Optical coherence tomography reveals retinal thickening, possible subretinal fluid (large arrow), and fluid or exudates (arrowheads) within the outer plexiform layer (Henle's layer). OCT may also be useful in detecting a serous retinal detachment before a macular star forms. It may also be useful the minority of cases in which a star never forms. Autofluorescence may assist in detecting macular exudates.
Figure 6. Large arrow shows neurosensory retinal detachment from fluid that has diffused through all retinal layers. Arrowheads draw attention to orange flecks representing exudates in Henle's layer, seen clinically as a macular star.
Laboratory testing should be guided by clinical suspicion and tailored to history and physical examination. By frequency, cat-scratch titers should be obtained. FTA-ABS, PPD (Picture), Lyme serology, ACE, and chest x-ray may serve as adequate baseline tests.
Figure 7. Positive PPD in patient with neuroretinitis from tuberculosis.
Though optic nerve enhancement may be seen on MRI, the literature suggests that MRI findings for neuroretinitis are characteristic but not sufficiently specific to merit routine imaging.
Differential diagnosis for macular star includes hypertensive retinopathy, papilledema, anterior ischemic optic neuropathy, diabetic papillopathy, posterior vitreous traction, disc and juxtapapillary tumors, and toxic etiologies, including bis-chloroethyl,nitrosourea and procarbazine. Many of the disease processes in the differential, however, tend to be bilateral in nature, unlike neuroretinitis. As such, clinical suspicion should guide additional testing and diagnosis.
The treatment of neuroretinitis is directed at the underlying etiology. Suspicion for infectious etiology, particularly tuberculosis, may merit consultation with an infectious disease specialist.

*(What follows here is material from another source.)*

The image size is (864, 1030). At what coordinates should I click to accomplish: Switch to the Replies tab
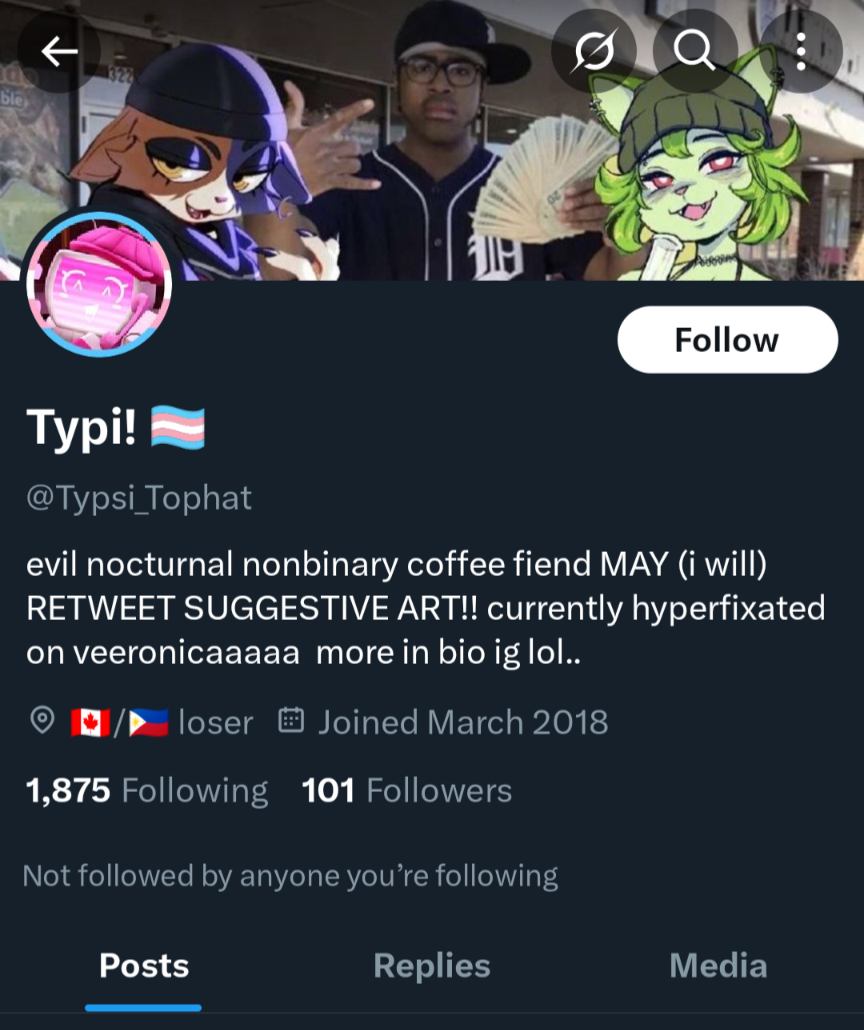coord(432,966)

If causative agent is found to be cat-scratch disease, various treatment methods are found in the literature, including no treatment, antibiotics only, antibiotics and steroids, and steroids only. As a high degree of spontaneous visual recovery exists in cat-scratch disease neuroretinitis, definite conclusions cannot be made regarding antibiotic efficacy.

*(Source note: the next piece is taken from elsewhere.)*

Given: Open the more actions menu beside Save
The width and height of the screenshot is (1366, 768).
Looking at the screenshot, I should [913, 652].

If an infectious etiology is suspected, appropriate work-up with broad spectrum antibiotic treatment while results are pending is appropriate. Recommended antibiotics are ciprofloxacin or azithromycin for adults and azithromycin or sulfamethoxazole-trimethoprim for children. For the idiopathic variety, high-dose oral corticosteroids have been administered. Antibiotics may be considered to cover cat-scratch disease while serologies are pending.
Medical follow up
If an infectious etiology is suspected but serologies are negative, retesting at six weeks for rising IgG titers is appropriate.
Complications stem from side effects from pharmacologic therapy or chronic visual loss from recurrence. Anti-tuberculous treatments are well-known for ocular complications, including retrobulbar neuritis with ethambutol and significant anterior uveitis and hypopyon with rifabutin therapy.

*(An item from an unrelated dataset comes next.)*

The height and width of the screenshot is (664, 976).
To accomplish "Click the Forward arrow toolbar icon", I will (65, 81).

Optic disc edema is generally self-limited. Otherwise, another etiology such as disc tumor or sarcoid should be considered. Most patients with idiopathic neuroretinitis achieve excellent visual recovery with or without intervention. In infectious neuroretinitis, one report cites 93% of patients achieving 20/40 final visual acuity or better, and no patients with less than 20/200 vision.
Ghauri R, Lee A. Optic Disk Edema With a Macular Star. Survey of Ophthalmology. 43(3): 270-274, 1998.
Purvin V, Sundaram S, Kawasaki A. Neuroretinitis: Review of the Literature and New Observations. J Neuro-Ophthalmology. 31: 58-68, 2011.